▶ [Record extracts]:
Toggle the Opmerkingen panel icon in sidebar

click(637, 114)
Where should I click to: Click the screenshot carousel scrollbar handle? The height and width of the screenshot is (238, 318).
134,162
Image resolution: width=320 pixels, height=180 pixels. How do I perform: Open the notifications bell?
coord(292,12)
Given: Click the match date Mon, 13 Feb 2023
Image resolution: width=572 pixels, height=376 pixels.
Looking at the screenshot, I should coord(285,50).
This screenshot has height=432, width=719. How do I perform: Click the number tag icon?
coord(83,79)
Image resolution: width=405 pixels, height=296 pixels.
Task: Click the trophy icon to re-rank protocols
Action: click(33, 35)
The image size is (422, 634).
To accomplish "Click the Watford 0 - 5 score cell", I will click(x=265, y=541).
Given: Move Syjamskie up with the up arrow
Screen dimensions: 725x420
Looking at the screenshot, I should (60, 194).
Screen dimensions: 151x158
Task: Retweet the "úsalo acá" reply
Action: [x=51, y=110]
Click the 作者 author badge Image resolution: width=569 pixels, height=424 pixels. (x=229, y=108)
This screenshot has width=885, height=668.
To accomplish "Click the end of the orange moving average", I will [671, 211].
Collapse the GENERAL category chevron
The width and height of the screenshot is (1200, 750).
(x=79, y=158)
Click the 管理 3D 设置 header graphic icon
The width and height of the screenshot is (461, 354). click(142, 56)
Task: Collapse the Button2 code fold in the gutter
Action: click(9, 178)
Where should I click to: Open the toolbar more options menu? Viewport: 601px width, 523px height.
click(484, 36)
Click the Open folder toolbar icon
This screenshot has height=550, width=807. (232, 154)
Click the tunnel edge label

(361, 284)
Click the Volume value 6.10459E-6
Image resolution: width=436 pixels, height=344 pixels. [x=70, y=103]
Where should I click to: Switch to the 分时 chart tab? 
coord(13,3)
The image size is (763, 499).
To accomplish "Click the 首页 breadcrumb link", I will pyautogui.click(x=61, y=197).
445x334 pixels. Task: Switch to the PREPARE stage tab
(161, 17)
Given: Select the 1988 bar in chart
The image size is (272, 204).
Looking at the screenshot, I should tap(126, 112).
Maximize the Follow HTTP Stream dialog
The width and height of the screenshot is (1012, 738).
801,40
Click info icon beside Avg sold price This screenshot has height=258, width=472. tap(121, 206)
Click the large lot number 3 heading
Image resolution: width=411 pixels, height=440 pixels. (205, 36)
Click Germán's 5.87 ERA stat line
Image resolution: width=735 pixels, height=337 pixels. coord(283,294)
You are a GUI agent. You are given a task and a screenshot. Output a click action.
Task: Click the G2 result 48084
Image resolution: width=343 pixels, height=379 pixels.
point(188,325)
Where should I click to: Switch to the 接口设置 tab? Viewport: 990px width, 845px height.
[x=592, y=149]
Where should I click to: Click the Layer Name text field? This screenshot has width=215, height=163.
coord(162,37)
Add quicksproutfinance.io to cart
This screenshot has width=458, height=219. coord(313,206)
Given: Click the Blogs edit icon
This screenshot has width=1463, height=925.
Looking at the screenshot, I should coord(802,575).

▶ [Task to carry out]:
The full set of records must be transcribed character for character.

▶ [Solution for this problem]:
Toggle the Opmerkingen panel icon in sidebar

click(637, 114)
Where should I click to: Click the screenshot carousel scrollbar handle? The height and width of the screenshot is (238, 318).
134,162
Image resolution: width=320 pixels, height=180 pixels. How do I perform: Open the notifications bell?
coord(292,12)
Given: Click the match date Mon, 13 Feb 2023
Image resolution: width=572 pixels, height=376 pixels.
Looking at the screenshot, I should coord(285,50).
This screenshot has height=432, width=719. How do I perform: Click the number tag icon?
coord(83,79)
Image resolution: width=405 pixels, height=296 pixels.
Task: Click the trophy icon to re-rank protocols
Action: click(33, 35)
The image size is (422, 634).
To accomplish "Click the Watford 0 - 5 score cell", I will click(x=265, y=541).
Given: Move Syjamskie up with the up arrow
Screen dimensions: 725x420
Looking at the screenshot, I should (60, 194).
Screen dimensions: 151x158
Task: Retweet the "úsalo acá" reply
Action: [x=51, y=110]
Click the 作者 author badge Image resolution: width=569 pixels, height=424 pixels. (x=229, y=108)
This screenshot has width=885, height=668.
To accomplish "Click the end of the orange moving average", I will [671, 211].
Collapse the GENERAL category chevron
The width and height of the screenshot is (1200, 750).
(x=79, y=158)
Click the 管理 3D 设置 header graphic icon
The width and height of the screenshot is (461, 354). click(142, 56)
Task: Collapse the Button2 code fold in the gutter
Action: click(9, 178)
Where should I click to: Open the toolbar more options menu? Viewport: 601px width, 523px height.
click(484, 36)
Click the Open folder toolbar icon
This screenshot has height=550, width=807. (232, 154)
Click the tunnel edge label

(361, 284)
Click the Volume value 6.10459E-6
Image resolution: width=436 pixels, height=344 pixels. [x=70, y=103]
Where should I click to: Switch to the 分时 chart tab? 
coord(13,3)
The image size is (763, 499).
To accomplish "Click the 首页 breadcrumb link", I will pyautogui.click(x=61, y=197).
445x334 pixels. Task: Switch to the PREPARE stage tab
(161, 17)
Given: Select the 1988 bar in chart
The image size is (272, 204).
Looking at the screenshot, I should tap(126, 112).
Maximize the Follow HTTP Stream dialog
The width and height of the screenshot is (1012, 738).
801,40
Click info icon beside Avg sold price This screenshot has height=258, width=472. tap(121, 206)
Click the large lot number 3 heading
Image resolution: width=411 pixels, height=440 pixels. (205, 36)
Click Germán's 5.87 ERA stat line
Image resolution: width=735 pixels, height=337 pixels. coord(283,294)
You are a GUI agent. You are given a task and a screenshot. Output a click action.
Task: Click the G2 result 48084
Image resolution: width=343 pixels, height=379 pixels.
point(188,325)
Where should I click to: Switch to the 接口设置 tab? Viewport: 990px width, 845px height.
[x=592, y=149]
Where should I click to: Click the Layer Name text field? This screenshot has width=215, height=163.
coord(162,37)
Add quicksproutfinance.io to cart
This screenshot has width=458, height=219. coord(313,206)
Given: Click the Blogs edit icon
This screenshot has width=1463, height=925.
Looking at the screenshot, I should coord(802,575).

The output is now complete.